Table of Contents


Introduction

This document provides the mathematic derivations of the State Space Models that help readers understand the formulas. The contents are extracted and summarized from the original papers cited in references.

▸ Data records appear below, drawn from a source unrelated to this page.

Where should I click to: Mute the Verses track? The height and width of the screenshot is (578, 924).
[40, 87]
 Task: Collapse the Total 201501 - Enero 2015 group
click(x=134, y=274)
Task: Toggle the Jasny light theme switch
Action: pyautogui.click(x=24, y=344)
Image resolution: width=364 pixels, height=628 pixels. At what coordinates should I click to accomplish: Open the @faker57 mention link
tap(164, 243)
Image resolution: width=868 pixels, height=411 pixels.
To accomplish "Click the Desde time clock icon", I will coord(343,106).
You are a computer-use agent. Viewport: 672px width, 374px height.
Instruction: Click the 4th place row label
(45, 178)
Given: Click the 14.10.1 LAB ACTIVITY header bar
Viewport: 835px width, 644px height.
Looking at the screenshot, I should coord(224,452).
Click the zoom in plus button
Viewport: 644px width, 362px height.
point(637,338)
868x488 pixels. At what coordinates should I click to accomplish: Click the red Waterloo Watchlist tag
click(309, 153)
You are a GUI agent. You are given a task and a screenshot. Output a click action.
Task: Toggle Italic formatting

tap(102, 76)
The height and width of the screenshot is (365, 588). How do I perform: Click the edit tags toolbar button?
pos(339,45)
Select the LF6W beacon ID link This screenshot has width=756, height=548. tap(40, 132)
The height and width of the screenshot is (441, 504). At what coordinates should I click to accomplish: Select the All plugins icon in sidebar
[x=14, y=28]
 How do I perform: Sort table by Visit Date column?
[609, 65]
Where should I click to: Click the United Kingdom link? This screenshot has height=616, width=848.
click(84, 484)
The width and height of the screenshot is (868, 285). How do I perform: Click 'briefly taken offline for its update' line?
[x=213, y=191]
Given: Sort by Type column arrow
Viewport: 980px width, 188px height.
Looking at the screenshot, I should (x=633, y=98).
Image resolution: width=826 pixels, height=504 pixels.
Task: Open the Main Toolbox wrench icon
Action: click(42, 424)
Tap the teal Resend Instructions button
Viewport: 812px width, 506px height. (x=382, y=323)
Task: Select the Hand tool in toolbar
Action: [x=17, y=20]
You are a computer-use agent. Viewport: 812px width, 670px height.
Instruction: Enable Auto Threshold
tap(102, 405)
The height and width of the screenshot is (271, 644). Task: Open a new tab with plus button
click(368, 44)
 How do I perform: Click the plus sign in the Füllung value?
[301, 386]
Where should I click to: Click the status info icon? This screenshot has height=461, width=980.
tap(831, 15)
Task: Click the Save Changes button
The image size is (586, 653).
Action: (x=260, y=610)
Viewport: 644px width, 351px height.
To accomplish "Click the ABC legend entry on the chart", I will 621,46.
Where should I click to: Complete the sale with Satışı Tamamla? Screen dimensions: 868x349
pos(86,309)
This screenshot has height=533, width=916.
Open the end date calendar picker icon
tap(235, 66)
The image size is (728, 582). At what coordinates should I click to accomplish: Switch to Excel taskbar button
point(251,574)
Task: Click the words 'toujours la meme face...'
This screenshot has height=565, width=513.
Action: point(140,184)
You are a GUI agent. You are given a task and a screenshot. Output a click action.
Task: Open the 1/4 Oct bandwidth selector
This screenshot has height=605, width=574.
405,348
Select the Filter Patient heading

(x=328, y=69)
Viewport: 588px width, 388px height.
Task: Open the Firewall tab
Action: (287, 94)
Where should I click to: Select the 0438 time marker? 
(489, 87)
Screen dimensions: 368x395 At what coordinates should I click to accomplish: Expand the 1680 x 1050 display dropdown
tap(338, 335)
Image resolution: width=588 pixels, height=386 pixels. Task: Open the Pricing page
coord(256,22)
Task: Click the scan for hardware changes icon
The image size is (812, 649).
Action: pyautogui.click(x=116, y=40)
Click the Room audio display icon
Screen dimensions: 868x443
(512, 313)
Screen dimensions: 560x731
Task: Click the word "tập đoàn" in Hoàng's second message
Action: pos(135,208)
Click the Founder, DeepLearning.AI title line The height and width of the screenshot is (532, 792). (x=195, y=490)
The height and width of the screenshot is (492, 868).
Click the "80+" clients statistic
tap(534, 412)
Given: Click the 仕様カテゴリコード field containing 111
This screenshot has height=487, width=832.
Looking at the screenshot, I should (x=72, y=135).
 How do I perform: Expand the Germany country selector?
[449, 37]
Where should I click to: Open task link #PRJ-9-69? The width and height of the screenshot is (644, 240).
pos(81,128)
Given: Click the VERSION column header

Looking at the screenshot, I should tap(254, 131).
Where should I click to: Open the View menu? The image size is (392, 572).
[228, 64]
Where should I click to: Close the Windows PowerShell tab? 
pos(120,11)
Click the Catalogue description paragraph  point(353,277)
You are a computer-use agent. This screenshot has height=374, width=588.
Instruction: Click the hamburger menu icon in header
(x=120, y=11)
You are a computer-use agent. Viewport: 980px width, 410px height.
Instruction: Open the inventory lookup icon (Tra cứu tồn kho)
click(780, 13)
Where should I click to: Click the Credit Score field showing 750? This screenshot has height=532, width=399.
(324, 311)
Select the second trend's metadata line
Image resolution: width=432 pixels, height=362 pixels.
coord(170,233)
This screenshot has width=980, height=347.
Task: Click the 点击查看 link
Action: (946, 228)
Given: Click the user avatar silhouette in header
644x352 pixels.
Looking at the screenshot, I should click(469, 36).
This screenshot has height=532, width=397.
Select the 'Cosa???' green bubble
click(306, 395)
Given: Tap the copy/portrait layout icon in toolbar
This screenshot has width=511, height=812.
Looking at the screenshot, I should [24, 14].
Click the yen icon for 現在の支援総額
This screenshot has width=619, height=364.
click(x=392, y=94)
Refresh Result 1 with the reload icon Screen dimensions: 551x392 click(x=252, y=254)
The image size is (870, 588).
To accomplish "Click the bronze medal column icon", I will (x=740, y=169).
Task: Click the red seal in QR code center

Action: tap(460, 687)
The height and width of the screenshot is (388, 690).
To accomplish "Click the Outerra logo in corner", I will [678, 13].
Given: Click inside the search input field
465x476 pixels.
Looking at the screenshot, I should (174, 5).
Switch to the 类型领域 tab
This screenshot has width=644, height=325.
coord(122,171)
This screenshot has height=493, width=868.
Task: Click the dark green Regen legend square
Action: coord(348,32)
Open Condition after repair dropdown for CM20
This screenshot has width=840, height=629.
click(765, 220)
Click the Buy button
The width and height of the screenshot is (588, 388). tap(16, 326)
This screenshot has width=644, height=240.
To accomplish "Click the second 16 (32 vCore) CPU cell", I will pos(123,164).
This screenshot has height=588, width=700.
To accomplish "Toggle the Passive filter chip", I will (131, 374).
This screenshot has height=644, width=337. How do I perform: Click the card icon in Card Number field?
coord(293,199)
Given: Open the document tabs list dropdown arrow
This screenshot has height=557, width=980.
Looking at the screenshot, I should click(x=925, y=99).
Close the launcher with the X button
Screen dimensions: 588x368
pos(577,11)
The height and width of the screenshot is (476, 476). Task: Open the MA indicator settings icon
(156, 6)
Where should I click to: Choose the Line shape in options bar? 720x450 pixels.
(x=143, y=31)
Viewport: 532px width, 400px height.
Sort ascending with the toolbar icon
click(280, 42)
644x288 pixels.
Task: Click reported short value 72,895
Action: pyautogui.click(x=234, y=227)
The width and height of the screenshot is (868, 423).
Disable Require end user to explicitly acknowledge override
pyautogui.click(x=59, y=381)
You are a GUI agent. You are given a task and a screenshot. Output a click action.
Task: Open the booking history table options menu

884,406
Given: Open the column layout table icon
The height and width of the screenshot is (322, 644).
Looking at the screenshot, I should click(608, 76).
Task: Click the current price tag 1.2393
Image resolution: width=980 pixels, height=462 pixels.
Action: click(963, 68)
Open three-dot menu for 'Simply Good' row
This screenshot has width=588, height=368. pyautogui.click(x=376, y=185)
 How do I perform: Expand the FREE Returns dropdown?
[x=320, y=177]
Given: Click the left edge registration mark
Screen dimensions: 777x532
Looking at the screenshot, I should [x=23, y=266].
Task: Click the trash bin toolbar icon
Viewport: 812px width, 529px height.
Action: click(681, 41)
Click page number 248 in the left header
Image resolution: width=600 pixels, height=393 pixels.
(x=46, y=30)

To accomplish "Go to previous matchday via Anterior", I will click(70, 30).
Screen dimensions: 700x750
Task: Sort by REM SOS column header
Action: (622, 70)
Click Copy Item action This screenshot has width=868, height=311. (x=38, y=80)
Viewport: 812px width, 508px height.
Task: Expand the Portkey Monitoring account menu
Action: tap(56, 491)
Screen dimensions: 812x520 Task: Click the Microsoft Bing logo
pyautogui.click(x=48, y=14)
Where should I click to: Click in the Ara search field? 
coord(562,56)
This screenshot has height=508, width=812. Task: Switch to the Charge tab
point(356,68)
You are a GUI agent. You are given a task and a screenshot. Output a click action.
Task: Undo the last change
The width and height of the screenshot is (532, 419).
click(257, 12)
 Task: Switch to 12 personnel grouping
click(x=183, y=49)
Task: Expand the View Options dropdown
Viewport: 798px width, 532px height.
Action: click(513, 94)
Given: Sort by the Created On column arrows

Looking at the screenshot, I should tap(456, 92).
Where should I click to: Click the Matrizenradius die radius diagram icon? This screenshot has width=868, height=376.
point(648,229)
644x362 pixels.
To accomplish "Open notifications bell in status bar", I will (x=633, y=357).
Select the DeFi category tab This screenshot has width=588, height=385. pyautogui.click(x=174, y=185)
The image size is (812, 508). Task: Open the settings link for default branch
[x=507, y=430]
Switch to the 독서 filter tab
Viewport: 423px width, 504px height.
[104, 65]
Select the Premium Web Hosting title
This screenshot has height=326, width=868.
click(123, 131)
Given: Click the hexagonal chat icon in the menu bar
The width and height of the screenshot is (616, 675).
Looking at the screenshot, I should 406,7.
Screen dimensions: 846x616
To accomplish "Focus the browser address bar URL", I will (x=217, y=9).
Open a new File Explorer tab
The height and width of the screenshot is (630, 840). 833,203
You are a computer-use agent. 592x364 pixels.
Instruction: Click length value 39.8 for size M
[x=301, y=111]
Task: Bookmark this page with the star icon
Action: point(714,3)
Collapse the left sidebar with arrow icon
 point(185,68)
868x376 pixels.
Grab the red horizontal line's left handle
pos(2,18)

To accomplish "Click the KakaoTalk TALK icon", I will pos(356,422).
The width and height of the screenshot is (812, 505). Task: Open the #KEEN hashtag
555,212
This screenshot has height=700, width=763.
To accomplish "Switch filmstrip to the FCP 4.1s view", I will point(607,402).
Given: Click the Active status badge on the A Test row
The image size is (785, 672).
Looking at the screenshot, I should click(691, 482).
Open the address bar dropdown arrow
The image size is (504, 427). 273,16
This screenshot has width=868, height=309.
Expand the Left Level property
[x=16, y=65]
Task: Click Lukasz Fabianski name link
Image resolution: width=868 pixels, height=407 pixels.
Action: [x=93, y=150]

Continuous State Space Model

Consider a continuous state space model equation:

\[\label{c_ssm} \tag{1} \Large \begin{aligned} \dot{h}(t)=Ah(t)+Bx(t) \\ y(t)=Ch(t)+Dx(t) \end{aligned}\]

There are three continuous signals in the system: \(x(t), h(t), y(t)\), which are:

  1. \(x(t)\in \mathbb{R}^p\) is the input (or control) vector that describes the input continuous signal. Some papers would use \(u\) as the input vector, but we use \(x\) for better aligning with Mamba series.

  2. \(h(t)\in \mathbb{R}^n\) is the state vector that describes the system states, and \(\dot{h}\) is the system dynamics i.e. \(\frac{\partial h(t)}{\partial t}\). Some papers would use \(x\) as the state vector, but we use \(h\) for better aligning with Mamba series.

  3. \(y(t) \in \mathbb{R}^q\) is the output vector that describes the output continuous signal from the system.

There are four transition matrices in the system: \(A, B, C,\) and \(D\), which are:

  1. \(A, \texttt{Dim}(A)=n\times n\) is the state matrix of the system that describes the linear relations of the parameters in the system.

  2. \(B, \texttt{Dim}(B)=n\times p\) is the input matrix that describes how input signals interact with the system.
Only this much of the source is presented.